# interactive vs smartass vs conservative



## nars (Jun 18, 2011)

Governors.

Are these governors universal or are they only found on the droidx overclock app?

What is the difference between the 3?

What do you use and recommend?

I use the interactive governor. I feel like it makes my applications respond a lot more quicker than the other governors.

Thanks guys.


----------



## SaurusX (Jun 15, 2011)

I always just use the default ondemand. Does using another of the governors stop the instability of the frequencies shifting? I can watch my phone when it's not overclocked (or undervolted) and it'll settle down to 300 MHz and stay there.
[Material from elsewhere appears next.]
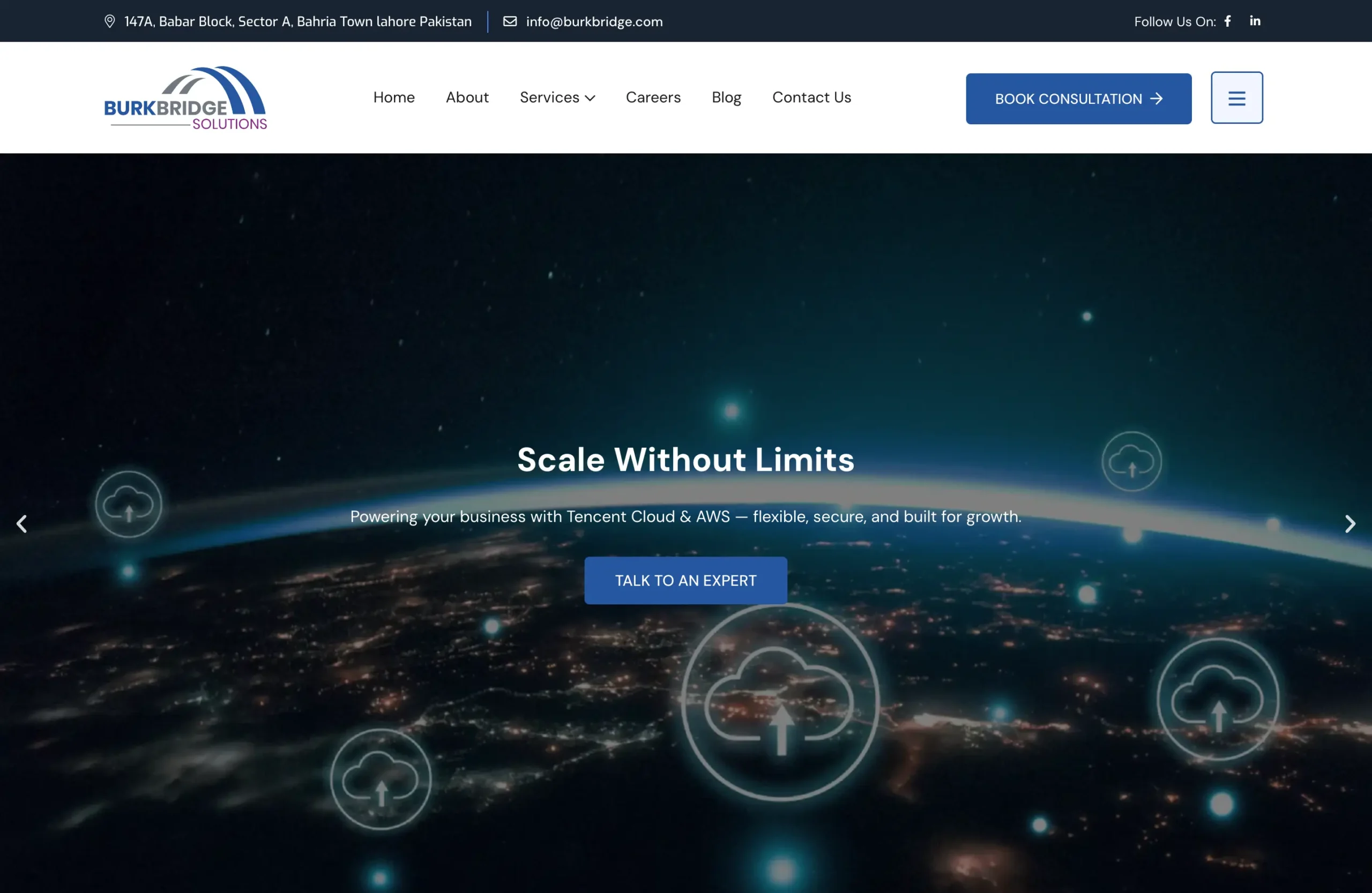Click the Facebook icon in top bar
Image resolution: width=1372 pixels, height=893 pixels.
click(x=1227, y=21)
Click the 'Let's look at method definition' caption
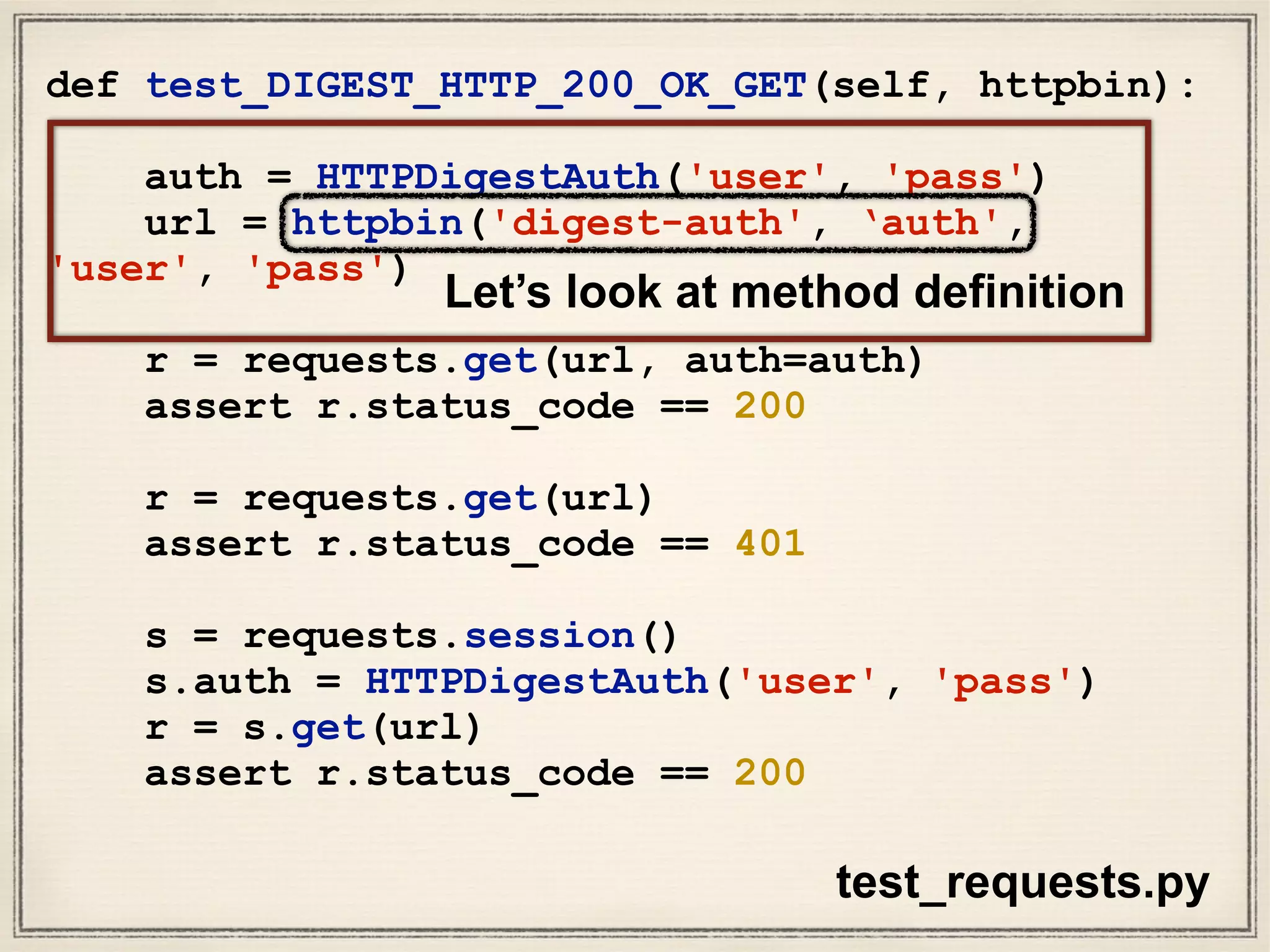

As soon as I activate the overclock the frequencies are bouncing all over for no apparent reason.


----------



## VoidedSaint (Jul 11, 2011)

with jrummys overclock app, my x never stayed overclocked, the minimum would stay at 1000 Mhz but i couldnt get the max to stay above 1000, so i just quit trying, even had profiles set up, some with ondemand, and the ones i wanted when the screen was on was on performance, but never really saw much of a difference


----------



## SaurusX (Jun 15, 2011)

Any suggestions for overclock apps that actually work on CM7? Like I said, I have Android Overclock from jrummy, but it just doesn't work right.


----------



## BrentBlend (Jun 11, 2011)

I recommend 'Quick Clock Advanced'

It is amazing, simply put.
It will calibrate and give you an array of settings/set-ups.
Also don't have to worry if you switch phones, like with device specific apps :3


----------



## Jmoney4769 (Jun 7, 2011)

Simply put, the conservative governor is ondemand that scales it up slower.

I'm not sure what interactive does but it is different.

Smartass governor is a rewrite of the interactive governor that is supposed to be better than interactive.

I use smartass with my personal uv settings on jrummys droid Overclock and it works great.

You can find more information about governors at setcpu.com I think


----------